The approaches described in this section are approaches that could be pursued, but not necessarily approaches that have been previously conceived or pursued. Therefore, unless otherwise indicated, the approaches described in this section may not be prior art to the claims in this application and are not admitted to be prior art by inclusion in this section.
Generally speaking, print drivers are processes that process print data generated by an application program and convert the print data into a format supported by a printing device that is intended to process the print data. For example, a user creates an electronic document using a word processing application. The user then uses a print option in the application program to request that the electronic document be printed to a particular printing device. The application program generates and provides print data to a print driver installed on the user's client device. Sometimes this involves the use of an intermediary process referred to as a spooler that saves the print data locally. The print driver processes the print data and generates processed print data that is in a format supported by the particular printing device. For example, the print driver may process the print data and generate processed print data that conforms to the postscript format. The generation of the processed print data typically involves the use of a rendering module or functionality that translates the print data into the format required by the particular print device. The print driver then transmits the processed print data to the particular printing device. The particular printing device processes the processed print data and generates a printed version of the electronic document.

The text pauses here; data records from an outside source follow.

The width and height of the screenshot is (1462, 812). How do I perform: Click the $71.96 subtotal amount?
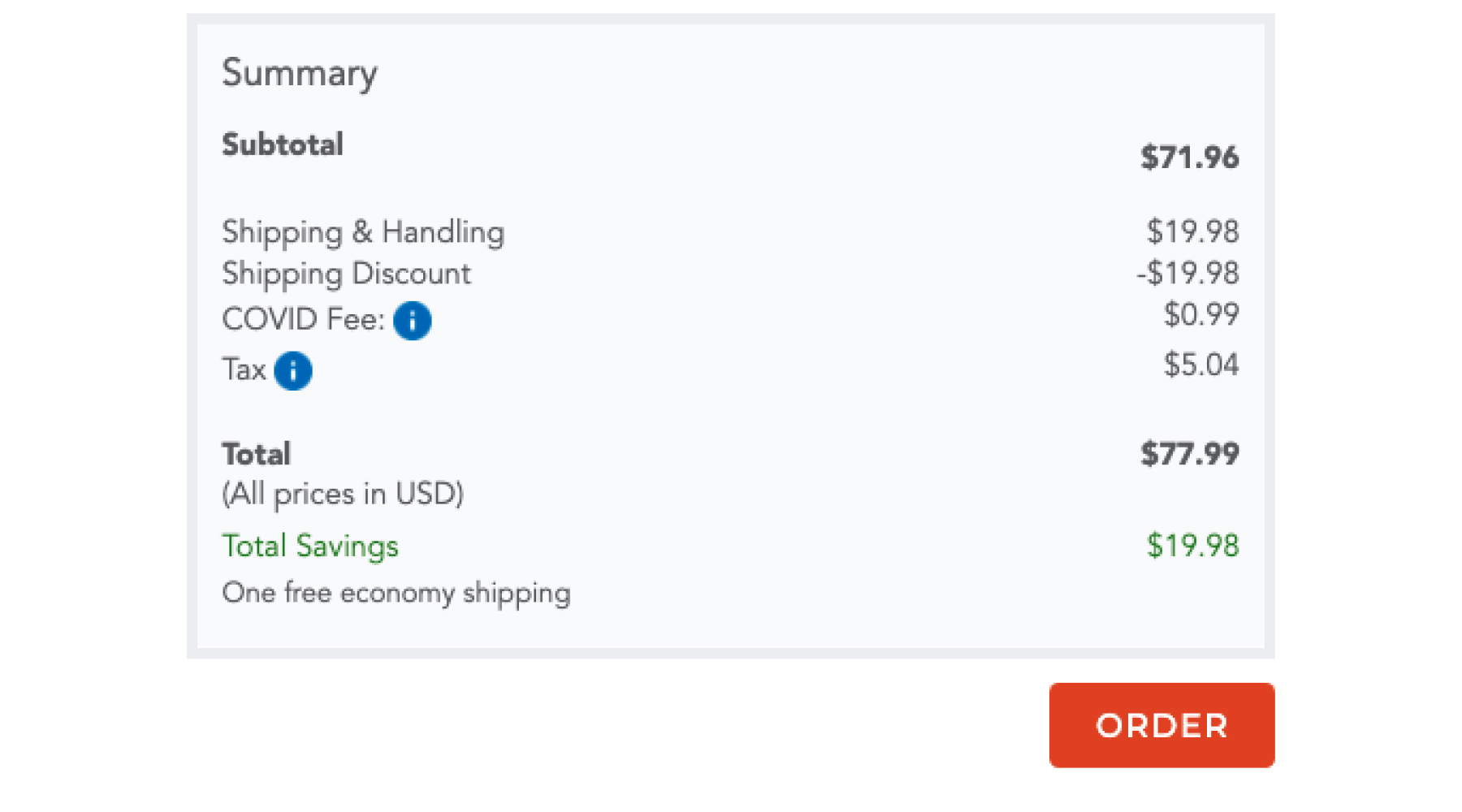point(1189,158)
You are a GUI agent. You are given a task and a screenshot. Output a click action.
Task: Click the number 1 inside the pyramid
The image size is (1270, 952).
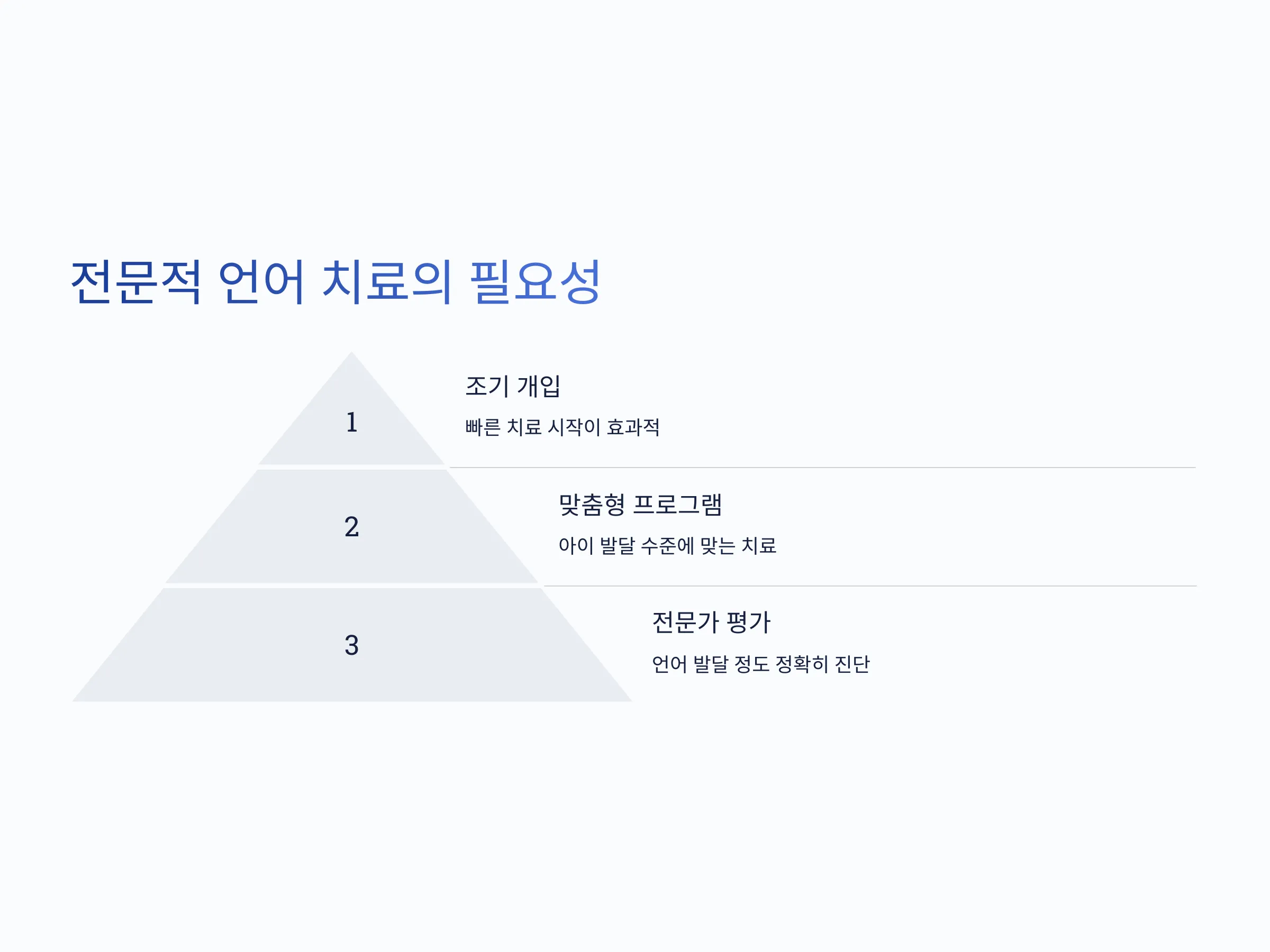point(351,423)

Print drivers may reside on client devices, server devices, such as print servers, or even on printing devices. Furthermore, print drivers may be integrated into application programs, but are more typically implemented as separate processes to simplify implementing newer versions.

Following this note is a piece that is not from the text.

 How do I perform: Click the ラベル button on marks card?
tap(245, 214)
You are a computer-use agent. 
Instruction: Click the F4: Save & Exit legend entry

One of the drawbacks of conventional print drivers is that a significant amount of computational resources and time may be required by a rendering module to process the print data generated by an application program. This is particularly true for print data that contains a large amount of graphics. Since conventional print drivers do not maintain processed print data after it has been transmitted to a printing device, print drivers have to process print data every time it is received, even if the print driver has previously processed the same print data. Thus, when a user re-prints a document, the print driver must completely re-process the print data generated by the application program and again incur the computational expenses and time required to process the print data. Furthermore, if the original document is no longer available, the processed print data cannot be retrieved by the print driver.